### EXERCISE PASSAGE:
---

IFC Films is “absolutely going with an open checkbook,” president Arianna Bocco said, noting that the company is itching to fill out its 2023 slate. The indie distributor is screening “Corsage” and “R.M.N.” — both acquired in Cannes this past May — and has already nabbed Stephen Frears’ “The Lost King” ahead of its TIFF world premiere.

Bocco noted that the film market has shifted in recent months as the impacts of production shutdowns from COVID have waned. “We’re seeing a little bit of the end of the ramifications of COVID,” she said. “A lot of companies, including ourselves, started to acquire films at an earlier stage… versus waiting till the market. So I think it’s a combination of an ease across the board buying projects at earlier stages as well as the residuals of COVID.”

WILDFLOWER_World Premiere TIFF_photo credit Michael Muller
Kiernan Shipka in “Wildflower” (Photo: Michael Muller, courtesy of TIFF)

2021’s TIFF lineup was slightly slimmed down and had even fewer available titles for sale than this year, with the most notable acquisitions coming for films like the Holocaust drama “The Survivor” and the Sigourney Weaver romance “The Good House.” But the markets at this year’s Sundance or Cannes came roaring back. Apple’s $15 million acquisition of “Cha Cha Real Smooth” out of Sundance was the headliner of a festival that also produced buys of $7.5 million for “Good Luck to You, Leo Grande” for Searchlight and a mid-seven figure deal from NatGeo for “Fire of Love.” And Cannes produced something of a race to acquire Ruben Östlund’s Palme d’Or winner “Triangle of Sadness” before it eventually went to Neon.

Over the last two years of mostly virtual festivals, including those out of Sundance and Cannes, sales weren’t confined to the official fest dates as many titles sold weeks before or after their premieres. Now that festivals have the opportunity to put butts back in seats, that trend is beginning to change. Buyers want the opportunity to see how a film performs with an audience, and sales agents don’t have to check logs of who watched a virtual screening before following up.

“You win if you can wait,” Participant’s executive vice president of content and platform strategy Liesl Copland said. “We all want desperately to be reminded why we’re in the business and being in rooms for the same thing for the first time with others is a big reason why.”

The Toronto International Film Festival starts Thursday and runs through Sunday, Sept 18.

---

### DATASET EXCERPTS:
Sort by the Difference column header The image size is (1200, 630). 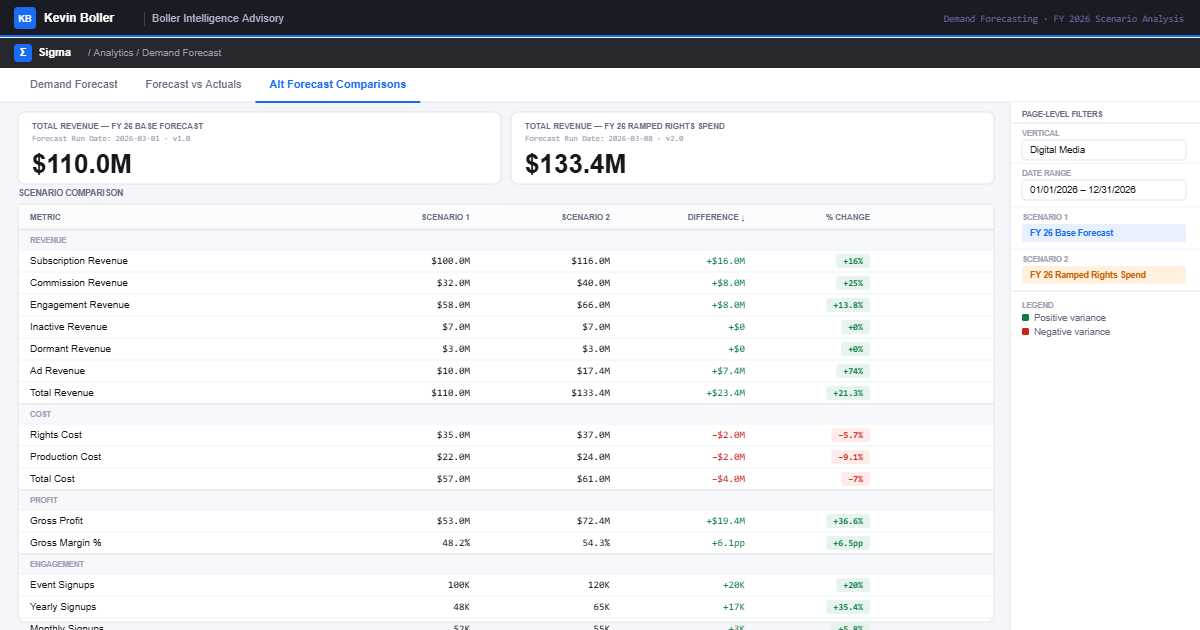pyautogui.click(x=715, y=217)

---

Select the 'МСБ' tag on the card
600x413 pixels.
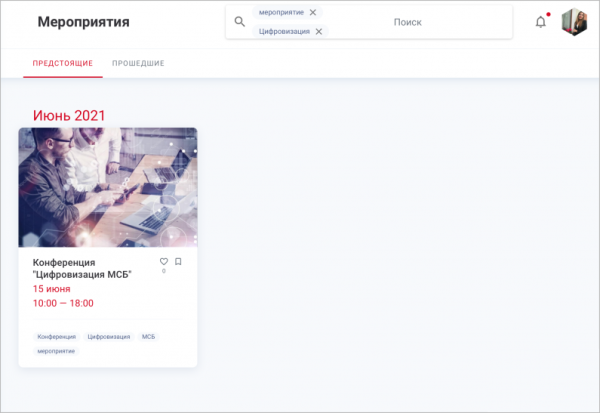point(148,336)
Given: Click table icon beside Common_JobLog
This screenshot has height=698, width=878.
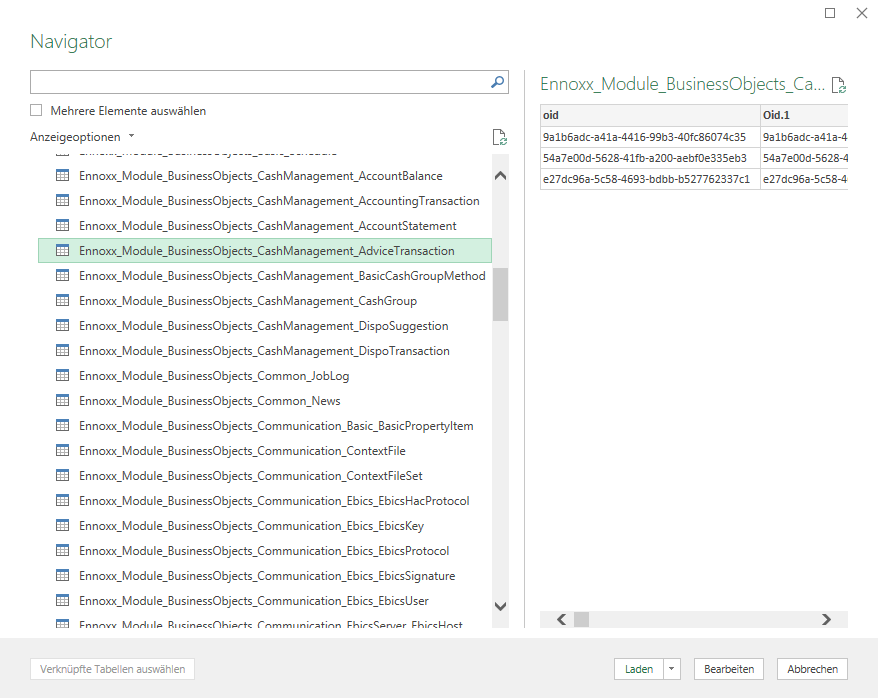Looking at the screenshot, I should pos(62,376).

---

### PROBLEM STATEMENT:
In the article on festival film sales, which company ended up acquiring "Triangle of Sadness"?

### YOUR RESPONSE:
Neon